Beck concedes that in the Genesis 3 story sin precedes death but with death now introduced into creation and Adam and Eve’s offspring now infected with mortality, death becomes the operative force behind humanity’s sin. Beck:
As mortal creatures, separated from God’s vivifying Spirit, humans are fearful and survival-driven animals, easily drawn into sinful and selfish practices. Because we are mortal and driven by self-preservation, our survival instincts make us tragically vulnerable to death anxiety–the desire to preserve our own existence above all else and at all costs.
Paul’s use of the Greek word sarx carries this idea, that death is the cause of our sin, into the New Testament. Sarx is used ninety-one times throughout the course of Paul’s letters and so, given the multitude of contexts in which this word is used, it is somewhat difficult to pin down a meaning. The word is often translated as “flesh” but Beck provides his readers with a helpful list of possible interpretations: “human limitation,” “natural limitation,” “weakness of the flesh,” “the weakness of our natural selves,” “the weakness of our human nature,” “the weakness of our sinful nature,” “sinful nature,” “fleshly desires,” and “sinful flesh.” Citing the work of New Testament scholar James Dunn, Beck brings us to 1 Corinthians 15 which he sees as an important passage when it comes to understanding Paul’s use of sarx. In this chapter Paul is discussing the resurrection and the nature of our bodies after the resurrection: “The body that is sown is perishable, it is raised imperishable; it is sown in dishonor, it is raised in glory; it is sown in weakness, it is raised in power, it is sown a natural body [soma], it is raised a spiritual body [soma]” (vv. 42b-44).” According to Paul, embodiment is not lost in the resurrection. The Greek word soma, meaning “body,” is used to describe what we will have post-resurrection. What is done away with in the resurrection is the perishability of our bodies (v.42b). Beck again: “While soma/body will be carried forward in the resurrection, sarx will be left behind. As Paul explains in verse 50, ‘flesh [sarx] and blood cannot inherit the kingdom of God, nor does the perishable inherit the imperishable.'” In short, sarx, which according to Paul will be shed at the resurrection, is human frailty and mortality, the very thing that Paul sees as the root of human sinfulness.

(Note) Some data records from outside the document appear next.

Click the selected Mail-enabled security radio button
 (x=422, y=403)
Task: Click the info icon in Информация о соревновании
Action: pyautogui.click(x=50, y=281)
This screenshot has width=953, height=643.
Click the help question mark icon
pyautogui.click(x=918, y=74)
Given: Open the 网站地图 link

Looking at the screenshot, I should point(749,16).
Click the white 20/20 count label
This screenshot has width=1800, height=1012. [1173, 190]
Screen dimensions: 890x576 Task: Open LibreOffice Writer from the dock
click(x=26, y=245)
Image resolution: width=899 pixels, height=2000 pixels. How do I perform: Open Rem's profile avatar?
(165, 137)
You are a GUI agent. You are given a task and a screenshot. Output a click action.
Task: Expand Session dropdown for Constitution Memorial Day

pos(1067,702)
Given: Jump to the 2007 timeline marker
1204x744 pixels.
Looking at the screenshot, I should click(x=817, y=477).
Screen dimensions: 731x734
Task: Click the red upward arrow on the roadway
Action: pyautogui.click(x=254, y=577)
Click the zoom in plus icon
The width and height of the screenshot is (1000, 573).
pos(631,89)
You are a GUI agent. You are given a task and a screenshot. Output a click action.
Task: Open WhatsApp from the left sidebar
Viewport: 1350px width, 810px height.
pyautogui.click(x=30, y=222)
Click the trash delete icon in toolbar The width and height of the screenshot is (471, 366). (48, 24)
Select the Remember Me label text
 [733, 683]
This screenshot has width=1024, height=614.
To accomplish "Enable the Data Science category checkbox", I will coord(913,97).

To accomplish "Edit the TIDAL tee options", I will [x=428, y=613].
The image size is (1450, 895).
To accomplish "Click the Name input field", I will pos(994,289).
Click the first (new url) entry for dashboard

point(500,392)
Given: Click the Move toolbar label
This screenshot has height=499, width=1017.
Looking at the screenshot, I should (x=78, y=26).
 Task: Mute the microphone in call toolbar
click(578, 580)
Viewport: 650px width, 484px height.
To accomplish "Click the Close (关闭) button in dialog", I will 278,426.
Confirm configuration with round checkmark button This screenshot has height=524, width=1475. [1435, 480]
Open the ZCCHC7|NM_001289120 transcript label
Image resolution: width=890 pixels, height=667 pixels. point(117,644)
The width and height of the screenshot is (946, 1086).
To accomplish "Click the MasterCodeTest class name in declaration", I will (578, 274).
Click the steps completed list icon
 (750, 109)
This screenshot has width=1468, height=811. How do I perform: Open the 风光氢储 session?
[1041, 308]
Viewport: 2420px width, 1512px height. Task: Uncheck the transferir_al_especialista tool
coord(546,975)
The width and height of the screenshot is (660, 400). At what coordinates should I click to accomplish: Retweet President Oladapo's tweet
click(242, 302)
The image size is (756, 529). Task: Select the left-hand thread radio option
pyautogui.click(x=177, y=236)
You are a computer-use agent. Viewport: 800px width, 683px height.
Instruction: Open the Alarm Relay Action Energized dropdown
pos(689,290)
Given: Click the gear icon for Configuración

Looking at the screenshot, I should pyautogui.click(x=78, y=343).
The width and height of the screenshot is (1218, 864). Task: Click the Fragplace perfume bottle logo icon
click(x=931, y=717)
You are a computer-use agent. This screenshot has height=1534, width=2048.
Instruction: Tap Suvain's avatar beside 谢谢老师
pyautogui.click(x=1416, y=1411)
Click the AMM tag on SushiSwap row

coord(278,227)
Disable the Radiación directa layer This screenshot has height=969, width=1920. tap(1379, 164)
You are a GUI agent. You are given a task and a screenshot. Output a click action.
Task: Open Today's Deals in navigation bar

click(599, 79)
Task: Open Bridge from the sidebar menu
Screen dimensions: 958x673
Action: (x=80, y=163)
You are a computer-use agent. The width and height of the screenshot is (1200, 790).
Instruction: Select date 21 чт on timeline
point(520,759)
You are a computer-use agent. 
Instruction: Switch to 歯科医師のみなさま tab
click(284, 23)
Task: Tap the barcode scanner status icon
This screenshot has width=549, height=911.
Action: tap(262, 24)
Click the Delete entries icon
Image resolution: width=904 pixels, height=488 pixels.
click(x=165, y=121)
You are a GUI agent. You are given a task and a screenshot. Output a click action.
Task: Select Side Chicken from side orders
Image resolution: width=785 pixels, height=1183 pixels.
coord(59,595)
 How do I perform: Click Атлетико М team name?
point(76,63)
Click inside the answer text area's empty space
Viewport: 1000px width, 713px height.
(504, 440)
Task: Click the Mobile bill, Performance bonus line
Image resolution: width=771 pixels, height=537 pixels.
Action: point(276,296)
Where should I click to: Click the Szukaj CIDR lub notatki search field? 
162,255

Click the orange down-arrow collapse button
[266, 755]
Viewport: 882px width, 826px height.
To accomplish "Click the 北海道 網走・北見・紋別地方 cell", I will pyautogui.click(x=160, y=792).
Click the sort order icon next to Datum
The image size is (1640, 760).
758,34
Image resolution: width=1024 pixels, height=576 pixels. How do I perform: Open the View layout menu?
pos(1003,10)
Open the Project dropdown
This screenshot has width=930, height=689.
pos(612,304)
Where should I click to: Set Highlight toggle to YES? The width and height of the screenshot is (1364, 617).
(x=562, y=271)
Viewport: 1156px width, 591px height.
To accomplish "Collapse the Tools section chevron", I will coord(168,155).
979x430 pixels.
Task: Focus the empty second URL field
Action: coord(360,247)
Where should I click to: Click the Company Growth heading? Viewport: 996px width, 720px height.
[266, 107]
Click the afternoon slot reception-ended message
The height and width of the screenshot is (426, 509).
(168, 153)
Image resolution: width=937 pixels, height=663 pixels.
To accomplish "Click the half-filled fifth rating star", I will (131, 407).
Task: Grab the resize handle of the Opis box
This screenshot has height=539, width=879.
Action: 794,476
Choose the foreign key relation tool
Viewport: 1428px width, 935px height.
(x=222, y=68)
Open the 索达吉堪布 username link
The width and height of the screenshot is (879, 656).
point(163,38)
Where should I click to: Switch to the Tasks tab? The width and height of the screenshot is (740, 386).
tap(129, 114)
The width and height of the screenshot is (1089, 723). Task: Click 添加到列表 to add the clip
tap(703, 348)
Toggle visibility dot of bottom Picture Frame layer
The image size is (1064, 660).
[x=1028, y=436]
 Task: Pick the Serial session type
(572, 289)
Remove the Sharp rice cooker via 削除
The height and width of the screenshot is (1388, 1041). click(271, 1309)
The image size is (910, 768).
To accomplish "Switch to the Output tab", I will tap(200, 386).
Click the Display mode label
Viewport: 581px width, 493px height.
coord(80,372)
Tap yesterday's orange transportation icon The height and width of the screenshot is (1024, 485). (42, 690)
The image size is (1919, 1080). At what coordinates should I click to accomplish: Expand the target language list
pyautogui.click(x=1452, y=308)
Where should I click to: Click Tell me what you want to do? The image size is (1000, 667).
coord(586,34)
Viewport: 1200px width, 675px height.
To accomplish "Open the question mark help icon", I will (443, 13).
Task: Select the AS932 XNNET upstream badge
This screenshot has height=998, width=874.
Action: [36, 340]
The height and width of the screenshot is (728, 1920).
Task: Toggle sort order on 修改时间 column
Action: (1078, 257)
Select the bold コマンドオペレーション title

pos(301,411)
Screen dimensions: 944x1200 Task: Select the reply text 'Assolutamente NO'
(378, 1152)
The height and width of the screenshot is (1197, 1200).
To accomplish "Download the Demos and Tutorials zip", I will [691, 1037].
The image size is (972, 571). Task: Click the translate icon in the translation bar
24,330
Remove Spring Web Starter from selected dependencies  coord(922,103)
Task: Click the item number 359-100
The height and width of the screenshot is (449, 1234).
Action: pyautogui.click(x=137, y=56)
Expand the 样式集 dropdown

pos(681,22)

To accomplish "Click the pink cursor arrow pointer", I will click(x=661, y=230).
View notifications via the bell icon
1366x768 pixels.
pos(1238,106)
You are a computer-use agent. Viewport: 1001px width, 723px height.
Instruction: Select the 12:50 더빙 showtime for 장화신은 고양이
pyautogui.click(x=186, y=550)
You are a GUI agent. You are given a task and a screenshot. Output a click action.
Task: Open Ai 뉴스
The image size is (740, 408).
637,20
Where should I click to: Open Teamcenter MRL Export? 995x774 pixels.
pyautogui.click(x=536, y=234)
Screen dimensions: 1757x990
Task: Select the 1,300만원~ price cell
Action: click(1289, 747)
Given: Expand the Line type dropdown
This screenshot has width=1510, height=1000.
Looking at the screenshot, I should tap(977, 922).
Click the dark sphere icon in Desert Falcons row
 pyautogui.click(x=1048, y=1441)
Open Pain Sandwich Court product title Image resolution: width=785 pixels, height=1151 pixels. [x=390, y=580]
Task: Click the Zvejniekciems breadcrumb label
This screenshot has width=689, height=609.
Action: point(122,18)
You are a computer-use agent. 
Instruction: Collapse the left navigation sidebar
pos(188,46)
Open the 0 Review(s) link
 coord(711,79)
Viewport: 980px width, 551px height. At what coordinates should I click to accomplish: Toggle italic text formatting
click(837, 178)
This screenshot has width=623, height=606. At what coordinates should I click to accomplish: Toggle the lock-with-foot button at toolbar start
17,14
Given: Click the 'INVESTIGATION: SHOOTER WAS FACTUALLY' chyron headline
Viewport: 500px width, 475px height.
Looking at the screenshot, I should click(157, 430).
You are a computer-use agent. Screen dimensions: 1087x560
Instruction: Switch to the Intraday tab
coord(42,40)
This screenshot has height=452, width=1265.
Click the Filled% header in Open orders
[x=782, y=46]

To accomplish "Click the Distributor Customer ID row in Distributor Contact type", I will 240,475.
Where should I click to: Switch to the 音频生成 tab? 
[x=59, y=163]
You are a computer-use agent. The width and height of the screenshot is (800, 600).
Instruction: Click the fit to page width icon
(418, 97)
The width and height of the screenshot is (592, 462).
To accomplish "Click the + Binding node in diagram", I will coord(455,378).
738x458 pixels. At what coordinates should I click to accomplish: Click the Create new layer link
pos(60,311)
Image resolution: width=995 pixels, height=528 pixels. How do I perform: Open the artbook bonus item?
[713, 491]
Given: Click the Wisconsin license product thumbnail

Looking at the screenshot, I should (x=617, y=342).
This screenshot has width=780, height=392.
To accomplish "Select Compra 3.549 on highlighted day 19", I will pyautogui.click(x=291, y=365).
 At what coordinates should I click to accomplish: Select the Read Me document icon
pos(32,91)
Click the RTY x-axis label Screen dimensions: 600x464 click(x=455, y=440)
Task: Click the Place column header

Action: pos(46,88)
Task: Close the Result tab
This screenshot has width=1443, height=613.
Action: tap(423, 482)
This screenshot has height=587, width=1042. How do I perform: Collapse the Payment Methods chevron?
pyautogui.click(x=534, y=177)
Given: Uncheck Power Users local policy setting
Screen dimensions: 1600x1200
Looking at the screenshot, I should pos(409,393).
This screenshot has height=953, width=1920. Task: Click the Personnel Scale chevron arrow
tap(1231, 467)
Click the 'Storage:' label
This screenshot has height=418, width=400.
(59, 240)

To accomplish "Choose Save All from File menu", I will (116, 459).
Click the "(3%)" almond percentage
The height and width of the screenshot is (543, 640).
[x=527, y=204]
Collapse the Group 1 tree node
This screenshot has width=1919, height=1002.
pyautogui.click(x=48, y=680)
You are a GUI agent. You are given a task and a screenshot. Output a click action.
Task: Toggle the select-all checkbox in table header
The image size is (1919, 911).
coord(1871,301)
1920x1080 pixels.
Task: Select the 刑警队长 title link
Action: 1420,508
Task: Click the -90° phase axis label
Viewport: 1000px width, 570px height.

* The Book of Wisdom is a deuterocanonical (literally means “belonging to the second canon”) book which is read as inspired scripture in both the Catholic and Eastern Orthodox traditions but is relatively unknown in the Protestant tradition. It’s important to note, as Beck does, that the book of Wisdom informs most Christian’s understanding of Genesis 3 as is clear from our discussion above. I’ve written a bit on canonicity and what it means for a text to be “authoritative” here.